**** Dataset rows ****
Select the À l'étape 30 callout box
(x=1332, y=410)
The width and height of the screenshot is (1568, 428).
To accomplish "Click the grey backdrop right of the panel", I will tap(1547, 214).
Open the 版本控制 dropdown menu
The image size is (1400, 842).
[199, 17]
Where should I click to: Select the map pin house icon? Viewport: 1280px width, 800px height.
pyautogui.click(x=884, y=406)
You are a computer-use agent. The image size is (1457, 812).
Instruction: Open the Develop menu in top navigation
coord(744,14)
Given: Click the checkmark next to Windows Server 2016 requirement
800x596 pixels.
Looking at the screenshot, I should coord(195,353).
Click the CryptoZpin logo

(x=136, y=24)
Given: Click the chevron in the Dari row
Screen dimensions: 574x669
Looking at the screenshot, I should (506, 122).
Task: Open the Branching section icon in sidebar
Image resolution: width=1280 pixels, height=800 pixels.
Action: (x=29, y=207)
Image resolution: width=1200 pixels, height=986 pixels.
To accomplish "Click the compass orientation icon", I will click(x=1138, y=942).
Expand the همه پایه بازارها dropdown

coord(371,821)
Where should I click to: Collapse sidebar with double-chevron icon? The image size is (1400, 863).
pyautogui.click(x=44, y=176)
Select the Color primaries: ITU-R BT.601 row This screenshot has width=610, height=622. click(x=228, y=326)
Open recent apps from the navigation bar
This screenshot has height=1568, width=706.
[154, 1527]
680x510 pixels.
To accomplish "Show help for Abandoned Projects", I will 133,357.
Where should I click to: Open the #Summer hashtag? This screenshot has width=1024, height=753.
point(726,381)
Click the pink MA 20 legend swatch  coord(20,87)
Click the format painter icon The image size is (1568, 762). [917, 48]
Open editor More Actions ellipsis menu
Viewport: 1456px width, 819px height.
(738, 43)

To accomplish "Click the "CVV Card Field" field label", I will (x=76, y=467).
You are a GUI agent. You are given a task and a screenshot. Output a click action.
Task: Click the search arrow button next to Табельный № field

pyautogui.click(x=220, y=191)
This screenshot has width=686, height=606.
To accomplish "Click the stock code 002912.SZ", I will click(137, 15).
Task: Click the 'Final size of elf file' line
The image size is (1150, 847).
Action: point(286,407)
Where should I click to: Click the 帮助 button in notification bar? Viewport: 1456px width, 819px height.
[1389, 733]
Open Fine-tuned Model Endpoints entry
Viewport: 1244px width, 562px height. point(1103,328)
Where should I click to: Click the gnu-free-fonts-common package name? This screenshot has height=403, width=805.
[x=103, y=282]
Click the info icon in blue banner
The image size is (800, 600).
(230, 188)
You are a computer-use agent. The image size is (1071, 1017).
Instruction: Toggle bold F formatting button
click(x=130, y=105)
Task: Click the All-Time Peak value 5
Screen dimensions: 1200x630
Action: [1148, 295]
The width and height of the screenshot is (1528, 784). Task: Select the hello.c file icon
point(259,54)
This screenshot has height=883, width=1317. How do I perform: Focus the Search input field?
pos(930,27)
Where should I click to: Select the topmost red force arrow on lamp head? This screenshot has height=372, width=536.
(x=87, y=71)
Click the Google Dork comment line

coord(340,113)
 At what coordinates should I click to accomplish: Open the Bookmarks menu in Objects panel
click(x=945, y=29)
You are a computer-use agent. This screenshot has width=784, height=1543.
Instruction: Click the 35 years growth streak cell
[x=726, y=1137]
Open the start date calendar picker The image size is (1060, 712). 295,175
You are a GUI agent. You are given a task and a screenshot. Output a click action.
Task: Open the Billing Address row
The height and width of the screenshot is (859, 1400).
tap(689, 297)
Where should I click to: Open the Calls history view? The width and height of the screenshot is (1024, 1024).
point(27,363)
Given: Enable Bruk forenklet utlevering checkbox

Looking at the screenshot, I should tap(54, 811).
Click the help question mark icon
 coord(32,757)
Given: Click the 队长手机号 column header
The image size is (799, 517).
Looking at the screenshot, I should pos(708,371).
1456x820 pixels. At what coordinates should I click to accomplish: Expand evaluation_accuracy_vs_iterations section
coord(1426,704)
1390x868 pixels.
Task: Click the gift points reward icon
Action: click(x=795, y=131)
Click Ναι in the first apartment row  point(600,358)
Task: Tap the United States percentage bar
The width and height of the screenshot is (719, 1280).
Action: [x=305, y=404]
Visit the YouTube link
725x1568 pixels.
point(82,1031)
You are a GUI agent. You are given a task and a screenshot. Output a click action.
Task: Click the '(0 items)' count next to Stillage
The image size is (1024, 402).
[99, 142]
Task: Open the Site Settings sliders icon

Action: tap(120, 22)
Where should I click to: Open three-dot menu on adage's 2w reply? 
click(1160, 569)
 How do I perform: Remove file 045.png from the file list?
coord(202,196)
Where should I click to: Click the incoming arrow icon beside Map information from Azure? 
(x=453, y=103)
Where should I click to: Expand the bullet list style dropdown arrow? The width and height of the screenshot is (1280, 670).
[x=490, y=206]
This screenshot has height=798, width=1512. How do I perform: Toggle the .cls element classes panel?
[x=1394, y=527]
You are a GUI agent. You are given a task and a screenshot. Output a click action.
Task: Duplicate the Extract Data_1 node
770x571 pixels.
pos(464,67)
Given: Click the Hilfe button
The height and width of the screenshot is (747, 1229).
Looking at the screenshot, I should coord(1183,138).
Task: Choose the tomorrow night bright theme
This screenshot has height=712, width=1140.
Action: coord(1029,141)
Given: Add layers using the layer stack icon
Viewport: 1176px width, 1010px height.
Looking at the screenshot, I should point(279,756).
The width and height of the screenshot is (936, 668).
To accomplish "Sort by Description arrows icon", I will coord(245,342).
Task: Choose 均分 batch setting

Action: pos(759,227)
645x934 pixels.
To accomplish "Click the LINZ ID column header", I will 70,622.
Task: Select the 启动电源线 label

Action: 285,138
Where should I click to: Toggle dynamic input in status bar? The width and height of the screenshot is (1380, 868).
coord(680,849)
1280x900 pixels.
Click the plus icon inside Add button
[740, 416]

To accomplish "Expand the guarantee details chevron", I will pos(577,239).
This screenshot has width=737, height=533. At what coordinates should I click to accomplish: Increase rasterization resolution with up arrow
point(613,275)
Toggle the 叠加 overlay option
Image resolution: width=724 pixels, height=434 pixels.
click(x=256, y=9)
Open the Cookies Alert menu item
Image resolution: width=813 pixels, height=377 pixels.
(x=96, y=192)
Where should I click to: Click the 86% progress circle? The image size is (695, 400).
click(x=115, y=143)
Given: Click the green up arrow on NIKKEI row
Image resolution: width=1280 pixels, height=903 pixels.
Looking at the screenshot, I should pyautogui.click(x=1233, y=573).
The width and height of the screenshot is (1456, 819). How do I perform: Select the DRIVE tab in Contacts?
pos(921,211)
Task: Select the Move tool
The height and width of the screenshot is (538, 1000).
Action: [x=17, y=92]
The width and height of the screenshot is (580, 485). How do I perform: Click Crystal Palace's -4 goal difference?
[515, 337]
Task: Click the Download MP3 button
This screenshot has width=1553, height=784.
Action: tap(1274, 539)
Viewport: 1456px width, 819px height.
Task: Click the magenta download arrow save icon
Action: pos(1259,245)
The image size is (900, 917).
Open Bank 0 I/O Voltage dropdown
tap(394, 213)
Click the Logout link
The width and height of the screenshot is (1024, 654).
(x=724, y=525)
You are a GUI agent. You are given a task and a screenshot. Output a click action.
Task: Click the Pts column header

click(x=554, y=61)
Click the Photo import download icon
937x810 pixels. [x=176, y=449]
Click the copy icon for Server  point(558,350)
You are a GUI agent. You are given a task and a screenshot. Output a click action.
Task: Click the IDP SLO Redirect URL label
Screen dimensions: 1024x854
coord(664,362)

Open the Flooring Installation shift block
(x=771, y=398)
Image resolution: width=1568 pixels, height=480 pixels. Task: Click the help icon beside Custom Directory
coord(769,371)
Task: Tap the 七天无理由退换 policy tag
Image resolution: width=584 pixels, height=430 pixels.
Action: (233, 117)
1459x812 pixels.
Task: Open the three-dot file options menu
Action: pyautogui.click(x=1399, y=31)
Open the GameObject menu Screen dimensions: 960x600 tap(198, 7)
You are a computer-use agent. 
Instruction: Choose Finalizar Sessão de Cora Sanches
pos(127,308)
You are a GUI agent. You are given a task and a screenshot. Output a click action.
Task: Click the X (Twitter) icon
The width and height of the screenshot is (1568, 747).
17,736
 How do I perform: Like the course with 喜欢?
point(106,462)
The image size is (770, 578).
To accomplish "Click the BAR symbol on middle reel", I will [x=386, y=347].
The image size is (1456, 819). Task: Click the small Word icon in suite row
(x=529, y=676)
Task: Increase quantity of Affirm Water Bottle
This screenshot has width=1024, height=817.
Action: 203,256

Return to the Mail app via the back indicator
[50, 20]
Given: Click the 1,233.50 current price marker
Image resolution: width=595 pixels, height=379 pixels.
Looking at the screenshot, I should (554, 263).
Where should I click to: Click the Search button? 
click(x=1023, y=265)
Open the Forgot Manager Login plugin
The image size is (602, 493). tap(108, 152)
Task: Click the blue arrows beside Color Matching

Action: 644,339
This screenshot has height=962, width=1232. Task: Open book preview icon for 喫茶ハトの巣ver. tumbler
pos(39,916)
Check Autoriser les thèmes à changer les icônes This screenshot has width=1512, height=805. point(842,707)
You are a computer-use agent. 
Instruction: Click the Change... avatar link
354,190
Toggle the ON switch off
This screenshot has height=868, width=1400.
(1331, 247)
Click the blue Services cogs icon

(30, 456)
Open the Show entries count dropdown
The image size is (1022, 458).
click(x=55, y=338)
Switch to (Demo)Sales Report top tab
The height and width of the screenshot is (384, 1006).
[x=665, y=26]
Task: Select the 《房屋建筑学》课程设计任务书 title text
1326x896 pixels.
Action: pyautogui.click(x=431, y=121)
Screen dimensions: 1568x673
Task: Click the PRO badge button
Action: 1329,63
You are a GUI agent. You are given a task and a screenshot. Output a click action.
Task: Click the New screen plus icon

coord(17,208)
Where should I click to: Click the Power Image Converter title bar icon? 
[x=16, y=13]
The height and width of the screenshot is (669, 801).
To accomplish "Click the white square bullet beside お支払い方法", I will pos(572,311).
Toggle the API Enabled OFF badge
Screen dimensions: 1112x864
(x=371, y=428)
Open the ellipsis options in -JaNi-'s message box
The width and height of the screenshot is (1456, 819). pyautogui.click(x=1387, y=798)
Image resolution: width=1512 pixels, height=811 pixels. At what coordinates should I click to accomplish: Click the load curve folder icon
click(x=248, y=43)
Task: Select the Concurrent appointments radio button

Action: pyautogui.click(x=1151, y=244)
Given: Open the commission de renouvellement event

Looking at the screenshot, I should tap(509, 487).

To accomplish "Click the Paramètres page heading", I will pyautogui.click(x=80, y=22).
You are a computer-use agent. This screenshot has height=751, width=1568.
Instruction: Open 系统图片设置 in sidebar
****
> [Short exercise]
Can you recast the records as a numbered list, from the start through the line with "(x=136, y=24)", with blank lines left out?

> [Response for this exercise]
1. Select the À l'étape 30 callout box
2. (x=1332, y=410)
3. The width and height of the screenshot is (1568, 428).
4. To accomplish "Click the grey backdrop right of the panel", I will tap(1547, 214).
5. Open the 版本控制 dropdown menu
6. The image size is (1400, 842).
7. [199, 17]
8. Where should I click to: Select the map pin house icon? Viewport: 1280px width, 800px height.
9. pyautogui.click(x=884, y=406)
10. You are a computer-use agent. The image size is (1457, 812).
11. Instruction: Open the Develop menu in top navigation
12. coord(744,14)
13. Given: Click the checkmark next to Windows Server 2016 requirement
14. 800x596 pixels.
15. Looking at the screenshot, I should coord(195,353).
16. Click the CryptoZpin logo
17. (x=136, y=24)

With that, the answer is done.